Pheeew! That was a lot to cover, but — now that the proposed architecture and its rationale have been presented and discussed — we are ready to instantiate all required services and start work on our project.

Step-by-step deployment guide

Use the Azure Cloud Shell to execute Terraform scripts

As mentioned in the assumptions at the beginning of this article, we will be using the Azure Cloud Shell and Terraform to deploy our services. This is very easy to setup, because the Cloud Shell comes with Terraform installed out of the box.

Let’s try it out.

From the Azure Portal, launch the Cloud Shell (and set it up following these instructions if it is the first time you use it).

Download the file azure-providers.tf from GitHub:

Upload it to the Cloud Shell:

Upload file to Azure Cloud Shell

In the shell, run the command terraform init. You should see some output along these lines:

If this is what you see, we are good to go!

Create a user group in Azure Active Directory

Strictly speaking, in our sample scenario, our client needs to add the partner developers as external users in Azure AD. You don’t need to do this if you are deploying the solution in your own subscription for yourself or for your internal teams.

Follow these instructions to create a user group for the team (if you are the only one working on this project, I recommend you still create the group and add yourself to it).

This article assumes that you name the user group as PartnerDevelopersGroup. If you change the name, you have to update it in the aml-resgroup.tf file, at the next step.
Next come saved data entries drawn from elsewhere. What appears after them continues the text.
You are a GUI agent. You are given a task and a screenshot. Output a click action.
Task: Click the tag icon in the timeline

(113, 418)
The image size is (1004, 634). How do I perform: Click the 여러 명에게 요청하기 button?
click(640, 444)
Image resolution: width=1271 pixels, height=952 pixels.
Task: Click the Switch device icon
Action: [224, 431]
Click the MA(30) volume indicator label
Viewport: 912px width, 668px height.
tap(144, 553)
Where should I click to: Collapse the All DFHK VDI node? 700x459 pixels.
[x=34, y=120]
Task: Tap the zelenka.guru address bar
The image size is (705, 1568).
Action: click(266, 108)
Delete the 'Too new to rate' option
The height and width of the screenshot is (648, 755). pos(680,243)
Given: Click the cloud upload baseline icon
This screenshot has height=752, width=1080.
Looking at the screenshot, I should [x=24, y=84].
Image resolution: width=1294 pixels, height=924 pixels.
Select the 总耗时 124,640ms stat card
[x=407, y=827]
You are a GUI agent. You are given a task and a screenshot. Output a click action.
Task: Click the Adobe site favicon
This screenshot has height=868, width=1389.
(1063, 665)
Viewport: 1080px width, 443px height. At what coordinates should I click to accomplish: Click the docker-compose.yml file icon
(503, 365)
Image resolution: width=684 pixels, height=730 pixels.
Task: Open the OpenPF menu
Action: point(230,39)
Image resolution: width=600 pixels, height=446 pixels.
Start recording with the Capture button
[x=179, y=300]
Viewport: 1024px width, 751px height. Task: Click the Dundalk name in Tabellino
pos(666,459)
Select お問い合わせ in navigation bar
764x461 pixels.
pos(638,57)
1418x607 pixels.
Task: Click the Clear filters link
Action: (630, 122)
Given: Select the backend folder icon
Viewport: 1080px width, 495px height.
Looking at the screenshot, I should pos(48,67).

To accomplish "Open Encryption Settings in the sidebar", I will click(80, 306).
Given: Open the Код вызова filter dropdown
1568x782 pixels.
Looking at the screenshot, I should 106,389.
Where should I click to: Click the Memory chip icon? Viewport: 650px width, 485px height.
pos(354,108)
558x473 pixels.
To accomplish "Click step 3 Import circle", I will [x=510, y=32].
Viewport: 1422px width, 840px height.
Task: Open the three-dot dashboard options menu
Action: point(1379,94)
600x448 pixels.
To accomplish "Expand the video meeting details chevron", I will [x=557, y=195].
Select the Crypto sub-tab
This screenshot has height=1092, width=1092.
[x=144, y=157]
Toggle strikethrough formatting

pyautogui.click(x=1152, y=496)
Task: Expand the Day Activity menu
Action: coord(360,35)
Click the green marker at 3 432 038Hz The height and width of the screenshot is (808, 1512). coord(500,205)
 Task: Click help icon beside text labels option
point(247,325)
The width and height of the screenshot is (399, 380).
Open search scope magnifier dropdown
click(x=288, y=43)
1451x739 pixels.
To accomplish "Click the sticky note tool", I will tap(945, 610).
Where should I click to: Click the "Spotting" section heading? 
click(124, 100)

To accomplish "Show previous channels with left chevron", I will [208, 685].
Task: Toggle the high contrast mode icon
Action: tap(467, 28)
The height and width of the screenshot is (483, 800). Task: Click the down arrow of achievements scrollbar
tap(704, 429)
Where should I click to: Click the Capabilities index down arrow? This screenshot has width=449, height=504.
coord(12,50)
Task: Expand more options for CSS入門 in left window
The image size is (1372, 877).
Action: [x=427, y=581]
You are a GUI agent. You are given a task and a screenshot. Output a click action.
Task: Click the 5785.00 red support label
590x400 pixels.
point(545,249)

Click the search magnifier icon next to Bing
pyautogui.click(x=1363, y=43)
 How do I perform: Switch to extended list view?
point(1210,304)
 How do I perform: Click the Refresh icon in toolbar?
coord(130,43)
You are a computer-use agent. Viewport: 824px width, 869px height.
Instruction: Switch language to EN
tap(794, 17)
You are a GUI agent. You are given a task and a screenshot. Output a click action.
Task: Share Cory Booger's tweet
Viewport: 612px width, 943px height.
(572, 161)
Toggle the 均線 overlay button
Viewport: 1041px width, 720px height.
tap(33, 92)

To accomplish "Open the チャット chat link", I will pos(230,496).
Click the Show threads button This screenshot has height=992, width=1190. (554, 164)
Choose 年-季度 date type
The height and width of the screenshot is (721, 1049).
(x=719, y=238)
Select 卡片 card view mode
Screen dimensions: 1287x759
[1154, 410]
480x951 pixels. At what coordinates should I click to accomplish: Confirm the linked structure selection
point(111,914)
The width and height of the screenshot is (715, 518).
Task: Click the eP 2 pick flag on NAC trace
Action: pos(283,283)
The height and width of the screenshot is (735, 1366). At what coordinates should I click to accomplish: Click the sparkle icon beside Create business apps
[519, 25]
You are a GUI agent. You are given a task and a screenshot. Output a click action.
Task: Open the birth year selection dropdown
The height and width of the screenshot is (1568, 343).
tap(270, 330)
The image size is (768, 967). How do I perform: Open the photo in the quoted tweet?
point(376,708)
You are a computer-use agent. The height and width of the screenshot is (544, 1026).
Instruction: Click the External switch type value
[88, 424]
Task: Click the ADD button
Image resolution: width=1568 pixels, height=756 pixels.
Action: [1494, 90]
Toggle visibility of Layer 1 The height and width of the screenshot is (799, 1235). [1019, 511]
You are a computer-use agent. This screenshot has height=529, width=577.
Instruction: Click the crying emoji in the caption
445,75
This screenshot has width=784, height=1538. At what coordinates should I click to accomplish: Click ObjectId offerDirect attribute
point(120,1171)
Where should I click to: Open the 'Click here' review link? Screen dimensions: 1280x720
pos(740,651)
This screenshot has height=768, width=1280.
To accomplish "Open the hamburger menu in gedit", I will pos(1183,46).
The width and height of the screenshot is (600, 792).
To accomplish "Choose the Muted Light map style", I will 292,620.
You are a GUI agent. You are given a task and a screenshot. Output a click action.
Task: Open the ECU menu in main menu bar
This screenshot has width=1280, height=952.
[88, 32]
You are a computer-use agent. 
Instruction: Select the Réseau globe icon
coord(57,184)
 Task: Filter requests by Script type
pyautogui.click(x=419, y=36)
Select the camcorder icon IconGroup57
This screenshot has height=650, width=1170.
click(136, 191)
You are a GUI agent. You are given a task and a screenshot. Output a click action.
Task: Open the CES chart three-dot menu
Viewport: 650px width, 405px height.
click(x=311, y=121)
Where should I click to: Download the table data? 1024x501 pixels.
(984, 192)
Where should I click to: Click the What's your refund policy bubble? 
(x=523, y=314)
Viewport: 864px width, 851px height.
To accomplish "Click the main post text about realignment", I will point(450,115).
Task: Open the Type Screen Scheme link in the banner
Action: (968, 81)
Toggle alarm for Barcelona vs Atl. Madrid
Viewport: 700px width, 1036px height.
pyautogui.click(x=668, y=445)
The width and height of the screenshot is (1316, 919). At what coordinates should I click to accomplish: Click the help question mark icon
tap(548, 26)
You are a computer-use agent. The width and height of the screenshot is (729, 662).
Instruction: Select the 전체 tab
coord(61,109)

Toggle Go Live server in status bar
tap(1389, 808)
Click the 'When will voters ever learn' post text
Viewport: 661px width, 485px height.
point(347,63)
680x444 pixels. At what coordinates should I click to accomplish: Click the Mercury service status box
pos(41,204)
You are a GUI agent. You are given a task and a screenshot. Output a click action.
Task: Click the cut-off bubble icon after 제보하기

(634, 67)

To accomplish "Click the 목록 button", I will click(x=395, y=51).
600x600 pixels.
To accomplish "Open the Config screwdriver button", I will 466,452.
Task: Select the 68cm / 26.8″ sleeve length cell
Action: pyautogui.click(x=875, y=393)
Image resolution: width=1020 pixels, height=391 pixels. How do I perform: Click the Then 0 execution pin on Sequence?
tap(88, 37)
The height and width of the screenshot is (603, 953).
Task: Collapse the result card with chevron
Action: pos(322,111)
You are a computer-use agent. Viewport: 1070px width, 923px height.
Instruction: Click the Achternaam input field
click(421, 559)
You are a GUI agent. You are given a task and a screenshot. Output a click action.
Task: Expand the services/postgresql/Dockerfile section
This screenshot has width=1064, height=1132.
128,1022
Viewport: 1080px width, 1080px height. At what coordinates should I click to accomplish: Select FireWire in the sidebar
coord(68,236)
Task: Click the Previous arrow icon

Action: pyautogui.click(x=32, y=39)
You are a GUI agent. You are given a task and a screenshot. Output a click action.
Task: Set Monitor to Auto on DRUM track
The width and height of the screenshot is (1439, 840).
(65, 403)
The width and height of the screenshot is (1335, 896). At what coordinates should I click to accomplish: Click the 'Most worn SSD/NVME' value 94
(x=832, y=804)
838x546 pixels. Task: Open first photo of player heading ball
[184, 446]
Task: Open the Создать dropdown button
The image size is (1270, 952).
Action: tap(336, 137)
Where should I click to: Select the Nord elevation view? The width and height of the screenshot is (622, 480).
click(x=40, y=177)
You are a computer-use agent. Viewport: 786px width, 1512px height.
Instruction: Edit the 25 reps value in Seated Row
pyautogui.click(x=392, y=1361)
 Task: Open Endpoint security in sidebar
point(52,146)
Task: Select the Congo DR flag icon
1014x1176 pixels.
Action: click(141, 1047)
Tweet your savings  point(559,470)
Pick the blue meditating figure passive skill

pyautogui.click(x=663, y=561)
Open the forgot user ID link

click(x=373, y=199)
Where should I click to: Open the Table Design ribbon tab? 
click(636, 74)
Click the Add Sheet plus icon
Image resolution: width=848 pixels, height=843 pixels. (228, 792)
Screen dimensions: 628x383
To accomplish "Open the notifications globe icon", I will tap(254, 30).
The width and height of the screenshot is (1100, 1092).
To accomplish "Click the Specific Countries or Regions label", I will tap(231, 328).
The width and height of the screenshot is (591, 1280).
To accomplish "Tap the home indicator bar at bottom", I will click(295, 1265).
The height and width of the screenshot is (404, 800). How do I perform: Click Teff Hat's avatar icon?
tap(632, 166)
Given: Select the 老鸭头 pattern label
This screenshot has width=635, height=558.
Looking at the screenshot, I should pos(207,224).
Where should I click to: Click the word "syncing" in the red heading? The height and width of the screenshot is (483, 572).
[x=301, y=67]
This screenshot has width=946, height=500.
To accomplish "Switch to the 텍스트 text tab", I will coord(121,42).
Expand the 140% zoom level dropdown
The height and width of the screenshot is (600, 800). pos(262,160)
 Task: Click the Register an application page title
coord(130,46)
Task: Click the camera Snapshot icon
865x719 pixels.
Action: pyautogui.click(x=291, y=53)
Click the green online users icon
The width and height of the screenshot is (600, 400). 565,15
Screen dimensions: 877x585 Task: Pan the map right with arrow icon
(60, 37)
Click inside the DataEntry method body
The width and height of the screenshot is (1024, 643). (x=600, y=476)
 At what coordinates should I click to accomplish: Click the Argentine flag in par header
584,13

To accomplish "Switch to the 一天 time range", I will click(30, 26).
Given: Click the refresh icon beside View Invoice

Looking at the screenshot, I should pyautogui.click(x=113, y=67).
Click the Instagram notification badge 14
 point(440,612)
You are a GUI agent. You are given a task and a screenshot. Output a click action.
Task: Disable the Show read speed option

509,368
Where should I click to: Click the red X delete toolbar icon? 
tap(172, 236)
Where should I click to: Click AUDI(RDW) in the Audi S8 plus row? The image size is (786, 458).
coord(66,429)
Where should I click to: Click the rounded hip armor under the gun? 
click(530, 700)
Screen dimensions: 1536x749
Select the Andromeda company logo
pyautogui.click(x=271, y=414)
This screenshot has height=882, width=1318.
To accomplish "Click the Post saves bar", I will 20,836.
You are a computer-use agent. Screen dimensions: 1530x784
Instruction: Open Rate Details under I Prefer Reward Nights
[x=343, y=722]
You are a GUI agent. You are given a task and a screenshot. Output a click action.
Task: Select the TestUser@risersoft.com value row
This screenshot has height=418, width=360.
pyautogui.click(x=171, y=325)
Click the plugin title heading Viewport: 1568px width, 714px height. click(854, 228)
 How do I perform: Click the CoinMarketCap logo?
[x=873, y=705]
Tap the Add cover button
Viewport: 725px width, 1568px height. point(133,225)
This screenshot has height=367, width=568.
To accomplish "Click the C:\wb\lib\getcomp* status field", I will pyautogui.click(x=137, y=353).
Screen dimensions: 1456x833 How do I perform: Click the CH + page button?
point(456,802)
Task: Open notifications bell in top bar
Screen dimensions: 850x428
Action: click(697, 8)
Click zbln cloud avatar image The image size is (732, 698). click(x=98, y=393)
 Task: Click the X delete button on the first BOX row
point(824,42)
Create a resource group for the project

Download the file aml-resgroup.tf from GitHub (ensure that you save the file with the .tf extension, so that it can be automatically picked up by Terraform):

Upload it to the Cloud Shell, but first change the values of the variables if you wish to change the name of the resource group, the Azure region where the solution is deployed, or the Azure AD group (to reflect the name you have given at the previous step).

The Cloud Shell also provides you with a nice built-in editor in case you wish to modify the content of the files after you have uploaded them.

In the shell, run the command terraform apply and enter yes when you are asked for confirmation:

Upon completion of the operation, you should notice that the resource group has been created in your subscription.

Setup the rest of the infrastructure

Download the file aml-vnet.tf from GitHub and upload it to the Cloud Shell to setup the Azure VNet, its subnets, and the Bastion Host:

You should change, of course, the address space of the VNet and its subnets in case it conflicts with your existing network topology.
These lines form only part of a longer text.